Two siblings, bound by the silent weight of their fractured family, bravely faced a judge to reclaim their sense of belonging. At just 14 and 16, they voiced a longing not just for stability, but for peace, choosing to live solely with their mother despite the tangled emotions that decision would ignite.
In the courtroom’s cold light, their father’s shock erupted into confrontations and accusations, revealing scars deeper than custody battles. Yet amidst the turmoil, the siblings stand firm, navigating forced phone calls that echo with blame, as they seek to heal and define family on their own terms.

AITAH for choosing to live with my mom and have only court ordered contact with my dad even though my dad thinks I should side with him because he blames my mom for my half sister’s death?





















Dr. Amy J. L. Baker, a prominent researcher on parental alienation and parent-child relationships, states that forcing children to adopt a parent’s negative view of the other parent causes severe psychological harm and creates painful loyalty conflicts.
In this situation, the father is using projection to deal with his own unresolved grief and past financial struggles. By blaming the mother for the tragic death of his infant child, he avoids his own feelings of helplessness. He has spent years burdening his children with this narrative, expecting them to carry his anger. When the children learned about his past infidelity, it destroyed his credibility and exposed his unfair treatment of their mother, driving them to seek an escape.
The teenager made an appropriate and healthy choice to live with their mother to protect their mental health. To handle the ongoing phone calls, the teenager should remain polite but emotionally detached, refusing to engage in arguments about the past. If the father continues to use these calls to attack their mother, the teenagers should keep a record of these behaviors and work with their mother to ask the court to change the phone call rules.
THIS STORY SHOOK THE INTERNET – AND REDDITORS DIDN’T HOLD BACK.

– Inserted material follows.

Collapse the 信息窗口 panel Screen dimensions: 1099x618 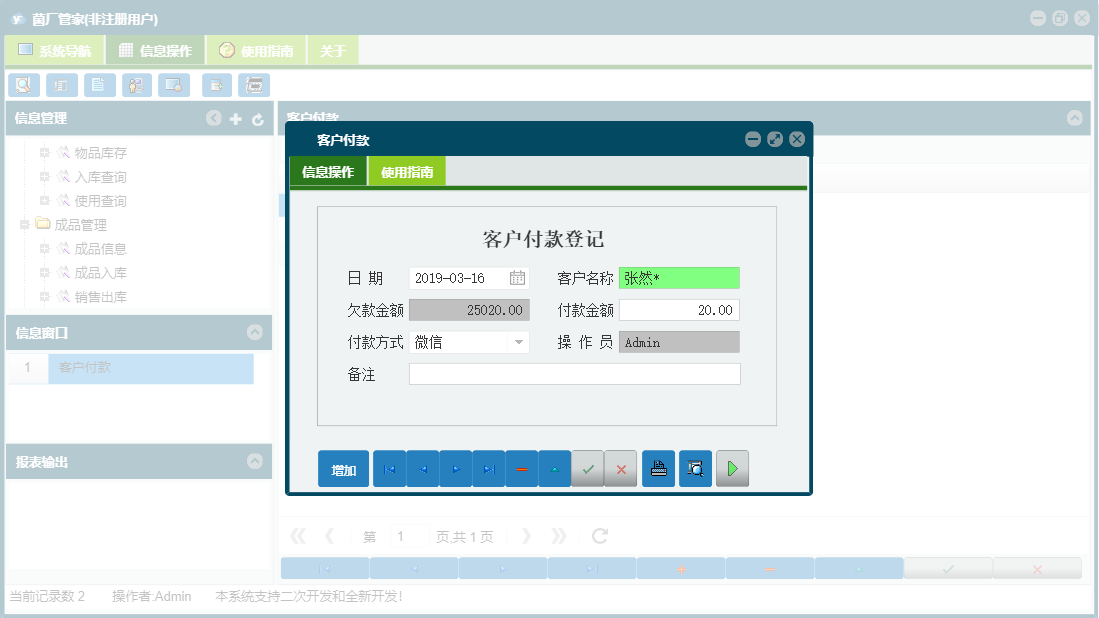[253, 333]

Your father blaming your mother for his child’s death with his AP is ridiculous and malicious, He is the one doing/trying the parental alienation he accuses her of doing.




If he takes you to court for more time – bring out your notebook. Good luck. Your mom sounds sane and caring.

The teenager feels emotionally exhausted by their father’s attempts to force them into hating their mother. The main conflict is between the children’s need for a peaceful life and their father’s demand that they show loyalty to him by blaming their mother for a family tragedy.
Was the teenager right to move out and live with their mother to protect their own well-being, or should they have remained more supportive of a father who is still struggling with deep grief?